» **Pagina**:
▼▼▼

Un generale accusato di tortura alla testa di Interpol? Ahmed Naser al-Raisi, alto graduato del ministero degli Interni degli Emirati arabi uniti, è favorito per essere nominato alla presidenza dell’organizzazione internazionale di polizia all’assemblea generale che si tiene da oggi a giovedì a Istanbul.

Al-Raisi, che ha alle spalle una carriera di più di 40 anni a Abu Dhabi, come rappresentante dell’Asia dal 2018 è già membro del comitato esecutivo di Interpol, che ha sede a Lione. Contro di lui, all’ultimo momento si è candidata Sarka Haurankova, della Repubblica ceca, vice-presidente di Interpol per l’Europa.

L’opposizione alla nomina di al-Raisi si è organizzata in Europa. A giugno, 35 parlamentari francesi hanno scritto a Macron per chiedere di opporsi a questa promozione. A novembre, dei parlamentari tedeschi hanno espresso «profonda preoccupazione».

A settembre, ci sono state tre denunce in Francia contro al-Raisi, possibili grazie alla competenza universale della giustizia francese. Delle ong, tra cui il Gulf Centre for Human Rights e Human Rights Watch, accusano il generale di aver promosso la pratica della tortura nelle carceri degli Emirati. In particolare, due denunce riguardano gli «atti di barbarie» commessi contro il blogger e poeta Ahmed Mansur, condannato negli Emirati nel 2018 a dieci anni di carcere e da allora tenuto in isolamento. C’è anche una denuncia presentata in Gran Bretagna, che riguarda Matthew Hedges, un dottorando inglese arrestato nel 2018 all’aeroporto di Dubai e condannato all’ergastolo negli Emirati come spia. Un’ultima denuncia è stata presentata recentemente da avvocati francesi in Turchia, nella speranza di bloccare la nomina.

▲▲▲

» **Esercizi**:
[1] Elenca tutte le persone indicate per nome nell'articolo su Interpol.
[2] Prosegui l'articolo sulla candidatura di al-Raisi alla presidenza di Interpol.

» **Dati estratti**:

▼▼▼

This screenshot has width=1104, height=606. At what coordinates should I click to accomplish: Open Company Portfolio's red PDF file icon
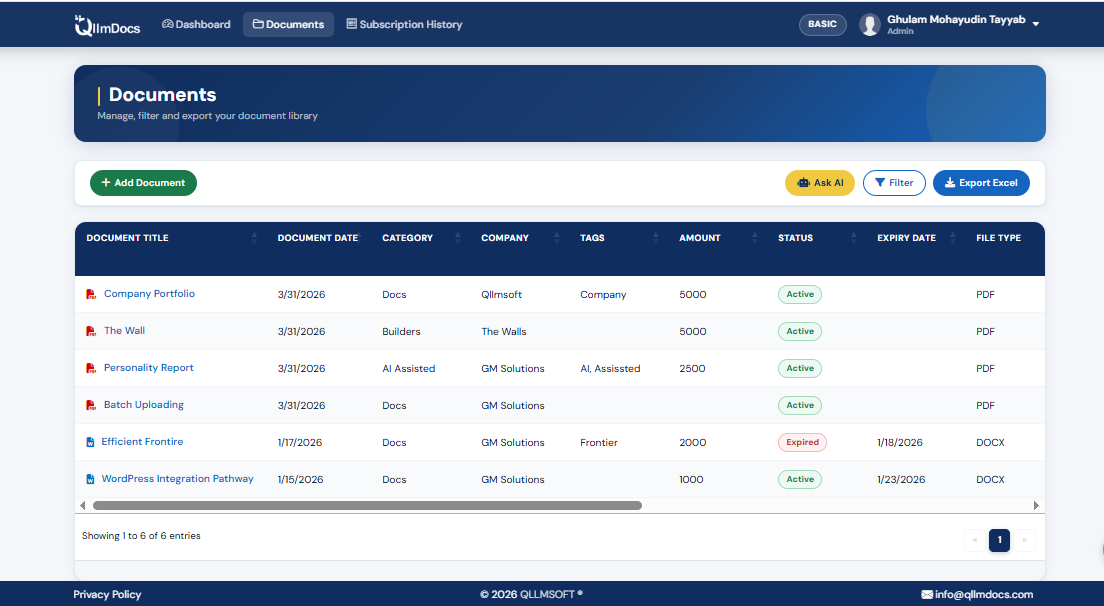[x=91, y=294]
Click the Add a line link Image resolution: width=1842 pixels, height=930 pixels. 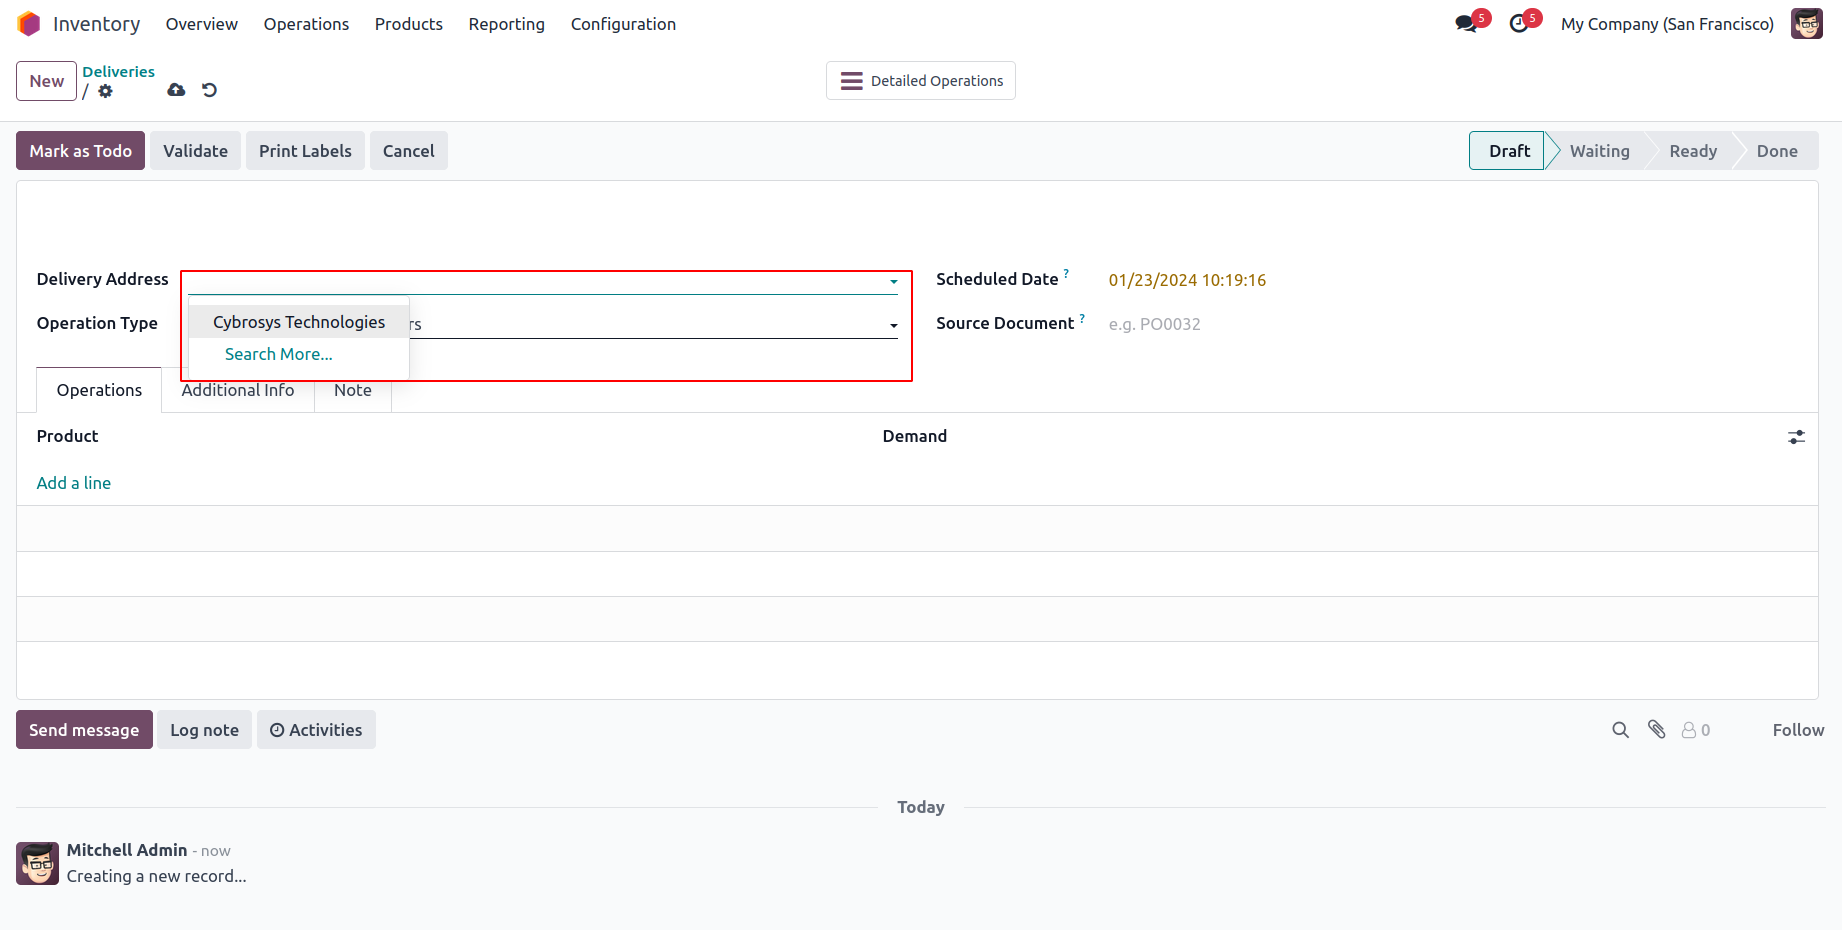74,483
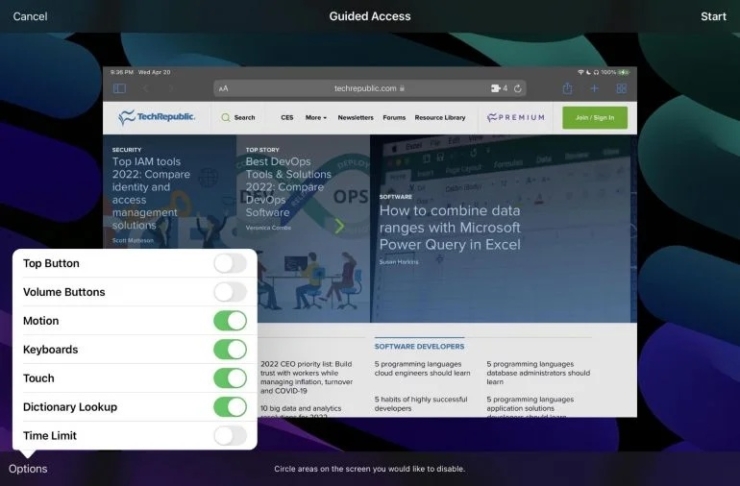Click the page reload icon
This screenshot has height=486, width=740.
tap(518, 88)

▲▲▲

» **Risposte in ordine**:
[1]
Ahmed Naser al-Raisi
Sarka Haurankova
Macron
Ahmed Mansur
Matthew Hedges

[2]
Gli Emirati sostengono la promozione di Ahmed Naser al-Raisi a colpi di finanziamenti: nel 2017, Abu Dhabi ha fatto una donazione-record di 50 milioni di euro a Interpol, per sedurre i 194 stati membri. Le ong francesi temono che Macron temporeggi: il presidente ha in programma un viaggio negli Emirati a dicembre e Abu Dhabi è tra i principali clienti di armamenti made in France. Gli Emirati, inoltre, sono al centro di scandali internazionali di intercettazioni, sono stati tra i maggiori utilizzatori di Pegasus, il software israeliano utilizzato per spiare giornalisti, militanti e anche politici, un caso esploso qualche mese fa.
Interpol, l’organizzazione internazionale nata nel 1923 per mettere in relazione le polizie del mondo, non è sempre stata al di sopra di ogni sospetto. Nel passato ha dovuto far fronte ad accuse di essere uno strumento usato da alcuni stati membri per arrestare degli oppositori politici nel mondo, anche se l’articolo 3 del suo statuto promette «stretta neutralità».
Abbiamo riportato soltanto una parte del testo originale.